**Consegna:** Nell'articolo su Ernesto Rossi che segue, spiega in una-tre frasi perché, secondo l'autore, la lettura dei due volumi lascia rinfrancati anche per una seconda ragione.

Il Sole 24 Ore, 21 aprile 2019
Il pessimismo del fare di Ernesto Rossi
Ernesto Rossi (1897-1967), giornalista, politico, antifascista,..., è nato a Caserta.
Diciamolo subito, senza cincischiare con le parole: questi due libri pubblicati dalla Banca d’Italia sono bellissimi. La qualità della carta, la scelta delle illustrazioni, la cura degli indici, su tutto l’occhio si posa ammirato e fa festa. Ma oltre che una festa per gli occhi, entrambi i volumi sono una gioia per lo spirito perché restituiscono colore a un personaggio straordinario dell’antifascismo e dell’Italia repubblicana, a quell’Ernesto Rossi di cui Simonetta Schioppa ha individuato una per una (una per una, intendiamo?) tutte le pubblicazioni che gli furono compagne durante gli anni della detenzione e sulla base delle quali, poi, Massimo Omiccioli ne ha sbalzato il ritratto in pagine che d’ora innanzi resteranno fondamentali ad intendere un eroe della nostra storia recente. Sissignori: un eroe.
Lo testimonia, tra l’altro, un brano che nella sua asciutta sobrietà ci fa sfilare dinanzi una tale successione di sforzi, in un tale meraviglioso crescendo, che alla fine rimane nella mente l’impressione di una grandezza morale quasi senza fine. Ed è lì dove, venuto il tempo delle memorie, Ernesto Rossi ricordò così alcuni dei suoi giorni da carcerato: «Scrivemmo i nostri esercizi di analisi infinitesimale sui vetri della finestra con un bastoncino di sapone». Vietato. «Poi provammo a scrivere sul pavimento col pezzetto di gesso». Vietato anche quello. Quindi «disegnammo dei grafici facendo sui fogli una filza col filo nero. Ci tolsero gli aghi». E infine «continuammo a prendere di nascosto appunti sui foglietti che costituivano la limitatissima razione quotidiana di carta igienica». Ora, dite voi: se questa non è la forza dell’eroe, l’eroe chi è?
Ma dalla lettura di queste pagine si ritorna rinfrancati anche per un’altra ragione: perché in una epoca come la nostra che pare posseduta dal genio degli invasati, dove tanti indulgono al gusto di far colpo sul pubblico col botto delle provocazioni clamorose, in una epoca siffatta, è bene che vi si siano libri così, dove si dimostra per tabulas che uno tra i più puntuti dei nostri polemisti fu precisamente un uomo di studi e di principi. E tra i principi, quello che come una specie di mozzo faceva girare tutte le altre acquisizioni, c’era il pessimismo, l’idea cioè che «l’uomo conosciuto attraverso i secoli fa più paura che compassione; e fa specialmente paura quando per una qualunque circostanza viene a disporre di una certà autorità sugli altri uomini».

**Registrazioni per individuare gli elementi descritti:**
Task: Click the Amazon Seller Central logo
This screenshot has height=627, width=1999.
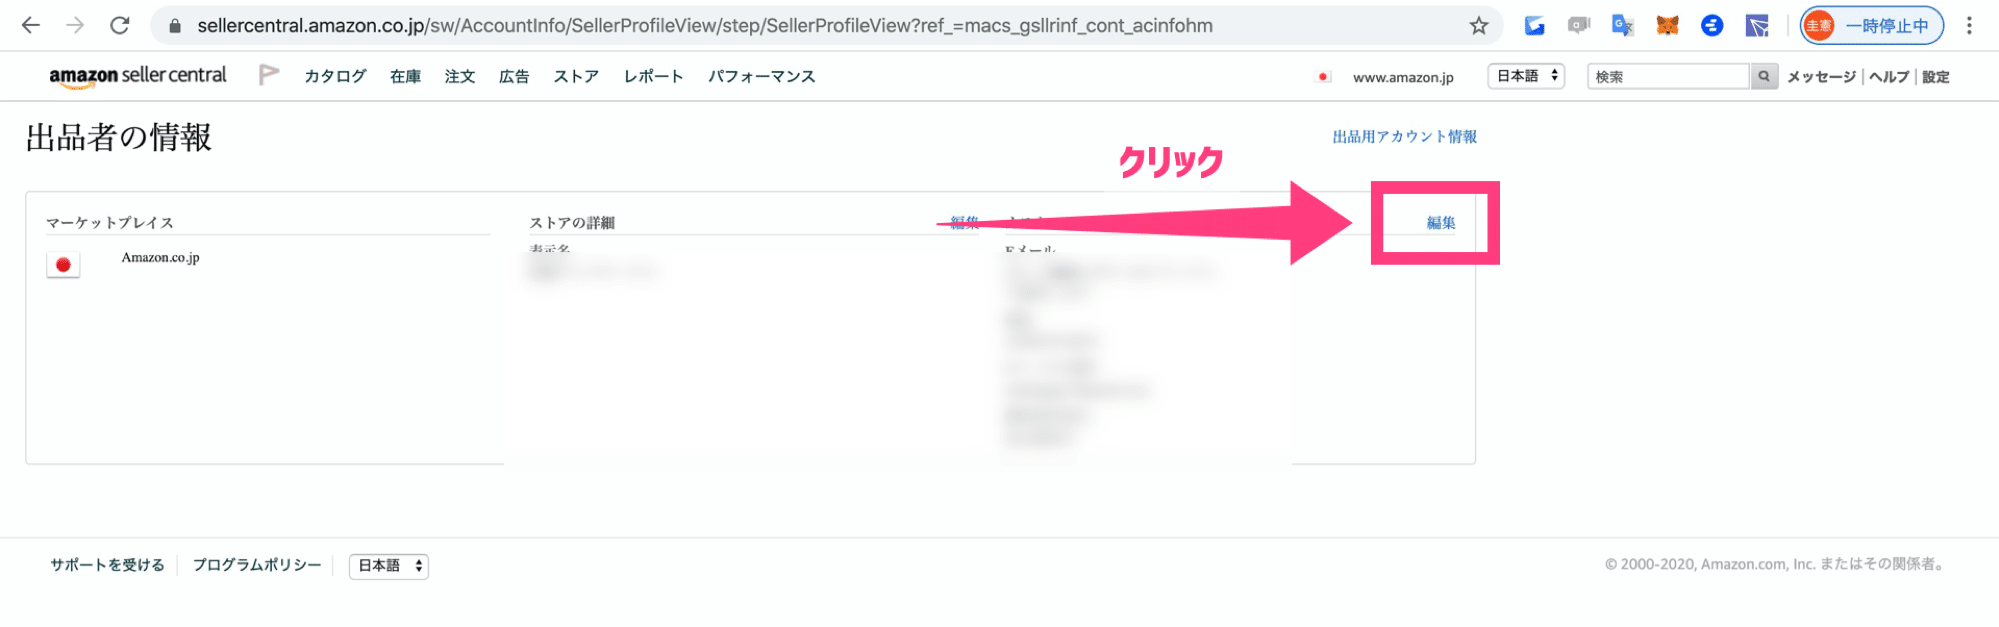Action: tap(138, 76)
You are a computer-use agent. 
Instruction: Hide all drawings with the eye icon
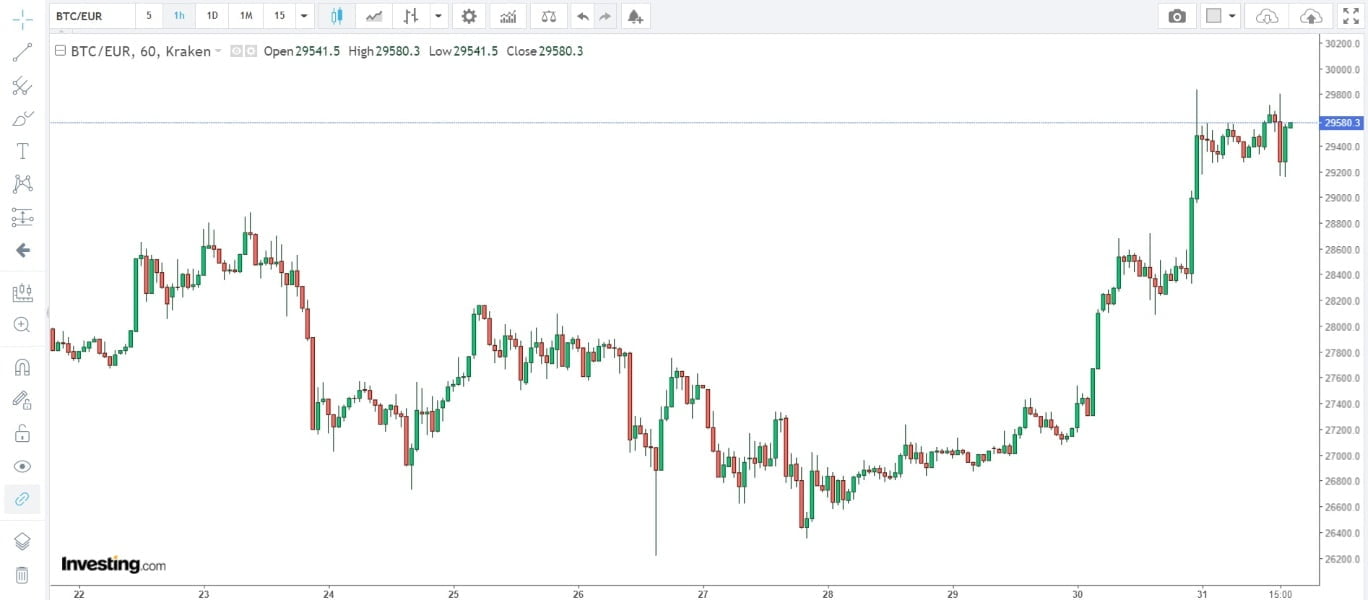[x=22, y=466]
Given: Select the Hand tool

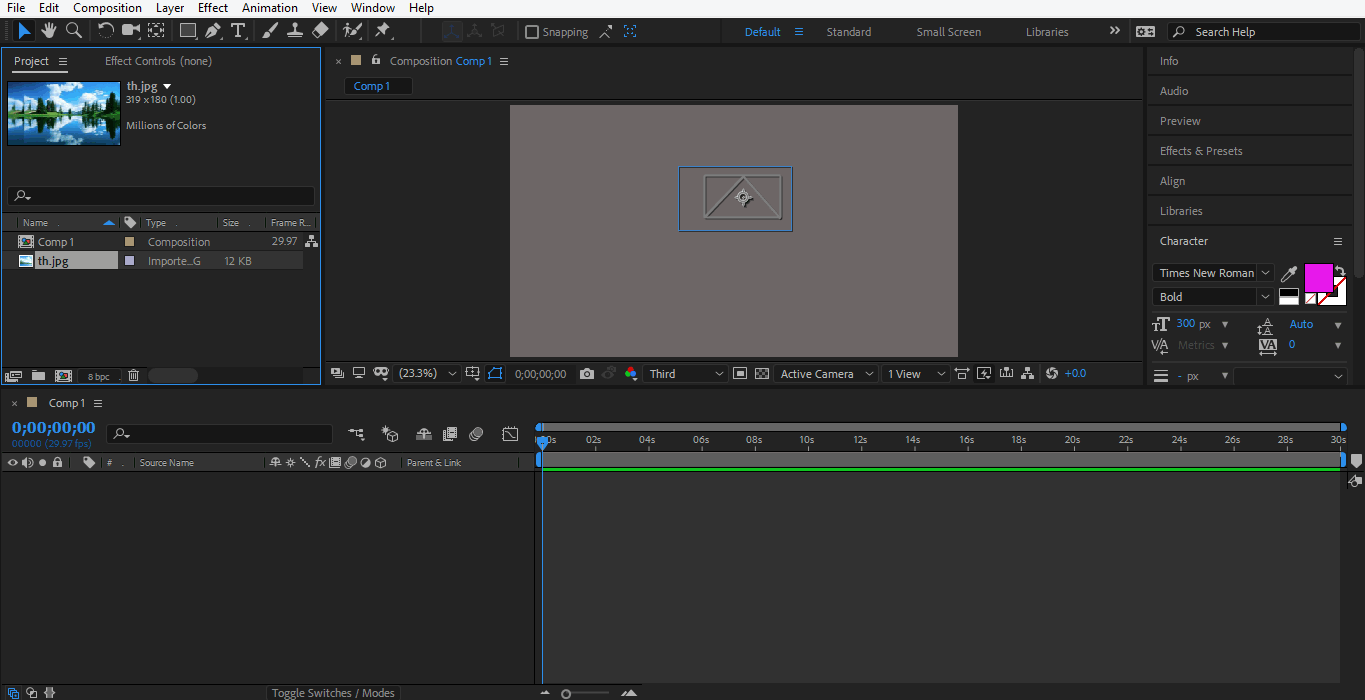Looking at the screenshot, I should tap(49, 31).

**Risposta corretta:** In un'epoca come la nostra, in cui molti cedono al gusto di far colpo sul pubblico con provocazioni clamorose, è bene che esistano libri come questi. Essi dimostrano per tabulas che uno dei più puntuti polemisti italiani fu un uomo di studi e di principi.